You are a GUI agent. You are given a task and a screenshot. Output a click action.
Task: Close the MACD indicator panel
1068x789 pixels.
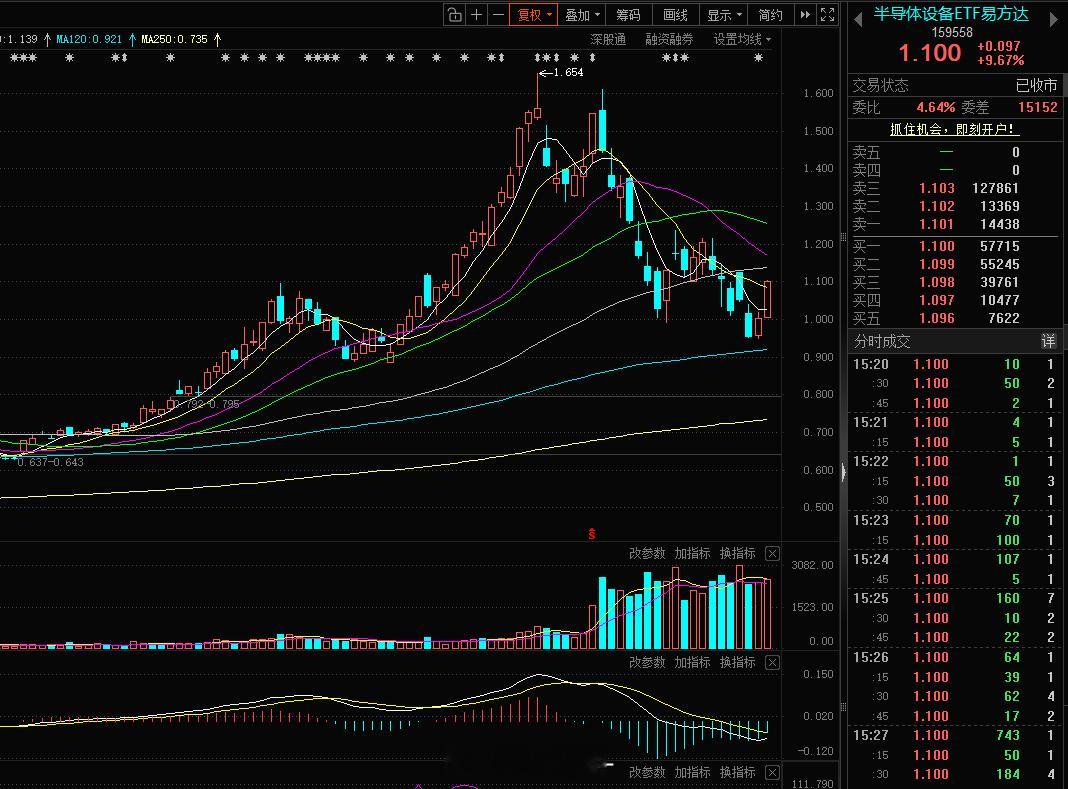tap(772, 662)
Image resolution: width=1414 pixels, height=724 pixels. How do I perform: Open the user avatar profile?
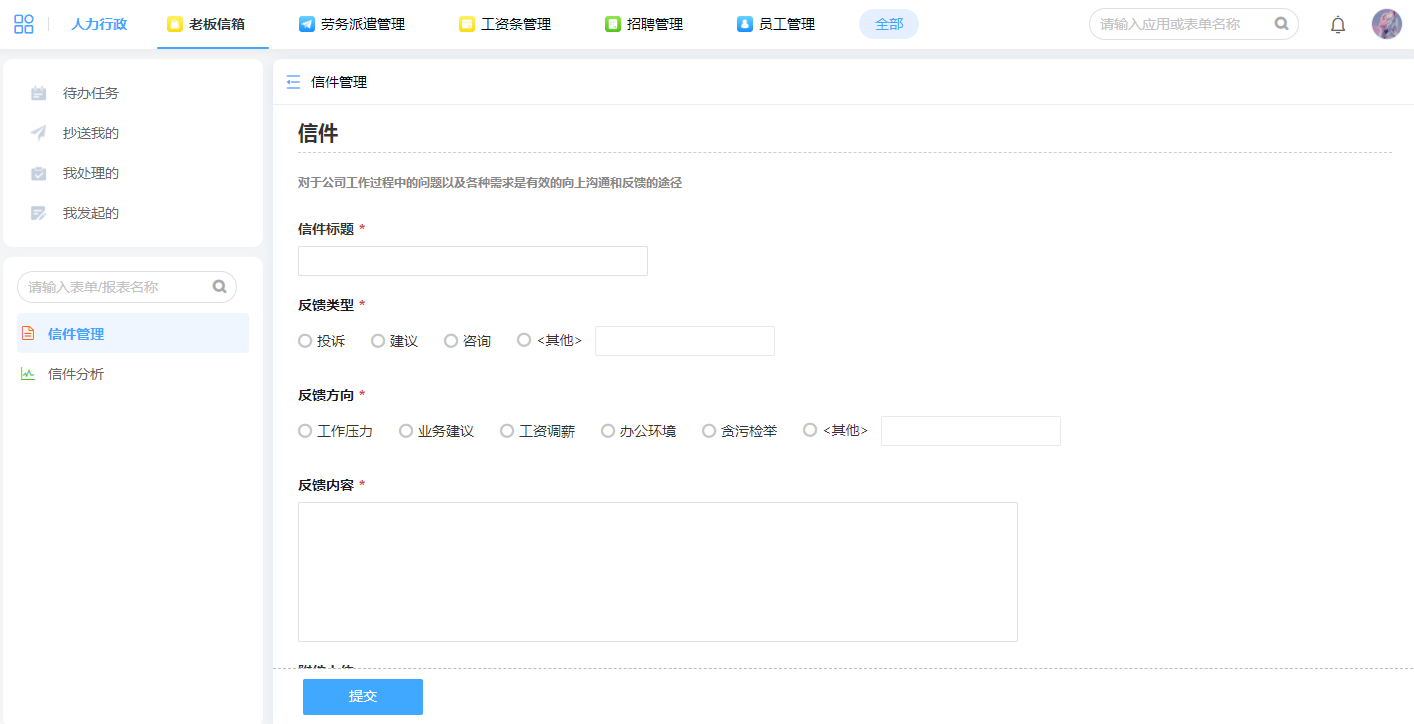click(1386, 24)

Task:
Set down the data exactly as it appears, without any images.

Answer box:
You are a GUI agent. You are given a task and a screenshot. Output a click action.
Task: Close the MACD indicator panel
1068x789 pixels.
tap(772, 662)
Image resolution: width=1414 pixels, height=724 pixels. How do I perform: Open the user avatar profile?
click(1386, 24)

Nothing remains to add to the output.